Premier épisode d'une trilogie imaginée par GSC Game World, Heroes Of Annihilated Empires fait évidemment penser au fameux Heroes Of Might And Magic. Conçu dans les années 90 par New World Computing / 3DO, ce dernier faisait lui aussi la part belle à l'heroic fantasy, mais en s'appuyant sur un mode de jeu au tour par tour. En spécialistes de stratégie temps réel, les Ukrainiens se sont orientés différemment et la comparaison s'arrêtera donc aux noms des deux jeux. En mélangeant les mécanismes qui ont fait le succès de leur précédente production (Cossacks) et des éléments de jeu de rôle / action, GSC Game World s'est en revanche rapproché d'un autre titre, plus récent celui-là, le Spellforce de Phenomic.
Elhant : un « Heroes » de mauvaise compagnie ?

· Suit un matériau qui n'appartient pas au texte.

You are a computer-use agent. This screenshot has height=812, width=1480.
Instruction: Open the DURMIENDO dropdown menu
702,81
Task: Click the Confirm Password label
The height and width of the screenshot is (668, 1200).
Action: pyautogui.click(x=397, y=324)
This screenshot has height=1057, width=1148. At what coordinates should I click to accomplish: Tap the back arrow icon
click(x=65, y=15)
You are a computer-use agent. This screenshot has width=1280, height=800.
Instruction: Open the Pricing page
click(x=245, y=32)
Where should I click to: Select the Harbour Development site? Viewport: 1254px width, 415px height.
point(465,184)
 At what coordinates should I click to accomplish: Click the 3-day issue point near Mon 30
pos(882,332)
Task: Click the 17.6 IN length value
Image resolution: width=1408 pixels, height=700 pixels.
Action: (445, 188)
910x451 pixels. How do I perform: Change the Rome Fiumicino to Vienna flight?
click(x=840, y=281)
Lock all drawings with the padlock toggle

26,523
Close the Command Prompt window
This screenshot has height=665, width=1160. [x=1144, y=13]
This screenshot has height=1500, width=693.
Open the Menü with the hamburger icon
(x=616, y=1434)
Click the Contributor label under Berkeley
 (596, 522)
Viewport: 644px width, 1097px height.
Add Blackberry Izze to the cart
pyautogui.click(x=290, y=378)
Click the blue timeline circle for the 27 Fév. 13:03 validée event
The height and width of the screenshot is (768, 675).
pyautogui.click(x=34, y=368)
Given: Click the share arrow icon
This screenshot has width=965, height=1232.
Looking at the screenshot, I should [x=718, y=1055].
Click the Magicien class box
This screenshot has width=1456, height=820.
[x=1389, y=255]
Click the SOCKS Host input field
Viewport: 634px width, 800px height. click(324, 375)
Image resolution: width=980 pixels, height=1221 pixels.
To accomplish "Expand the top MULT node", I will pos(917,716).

Situé dans le monde d'Aaaaaaaaquador, le scénario d'Heroes Of Annihilated Empires met encore une fois en scène des Elfes et des Humains, des Orcs et des Gobelins. Mais alors que ces quatre peuples se mettent joyeusement sur la tronche depuis des décennies, une autre menace pointe le bout de son nez. Le ciel est sombre, le soleil noir et les morts sortent tout simplement de leurs tombes. Une terrifiante armée faite de chair putride et de cadavres en décomposition est en marche... Il va bien sûr falloir s'y opposer et c'est comme de bien entendu au joueur que cette tâche échoit. Dans ce premier chapitre de la trilogie Heroes Of Annihilated Empires, les développeurs se limitent à la seule patrie des Elfes, l'île d'Atlans, mais autant le dire tout de suite, d'autres régions et d'autres factions composent le monde d'Aquador. De manière assez schématique, les développeurs ont imaginé quatre clans : les Elfes et les Mort-Vivant, mais aussi les Cryo et les Mécaniciens.La séquence d'introduction, plutôt jolie, n'est pas du tout dans le style des planches BD de la campagne
Ces deux dernières factions sont jouables en mode escarmouche et en multijoueur, mais indisponibles dans la campagne solo de ce premier chapitre qui se focalise sur la lutte opposant Elfes et Mort-vivants. Durant cette campagne, le joueur organise les forces des « grandes oreilles » et dirige plus particulièrement un personnage du nom d'Elhant. Rôdeur elfe, ce type est aussi adroit qu'il est arrogant, mais, il faut bien le reconnaître, il est surtout absolument insupportable. C'est pourtant en sa compagnie que l'on fera toute cette campagne solo qui brille par sa longueur et sa difficulté, mais se trouve également être assez lassante du fait du manque de variété des objectifs. Pourtant les développeurs ont, comme nous l'avons dit, combiné deux styles de jeu pour se démarquer. Selon les missions, ils nous proposent effectivement de remplir des objectifs typiquement stratégie temps réel ou au contraire plus proches du jeu de rôle.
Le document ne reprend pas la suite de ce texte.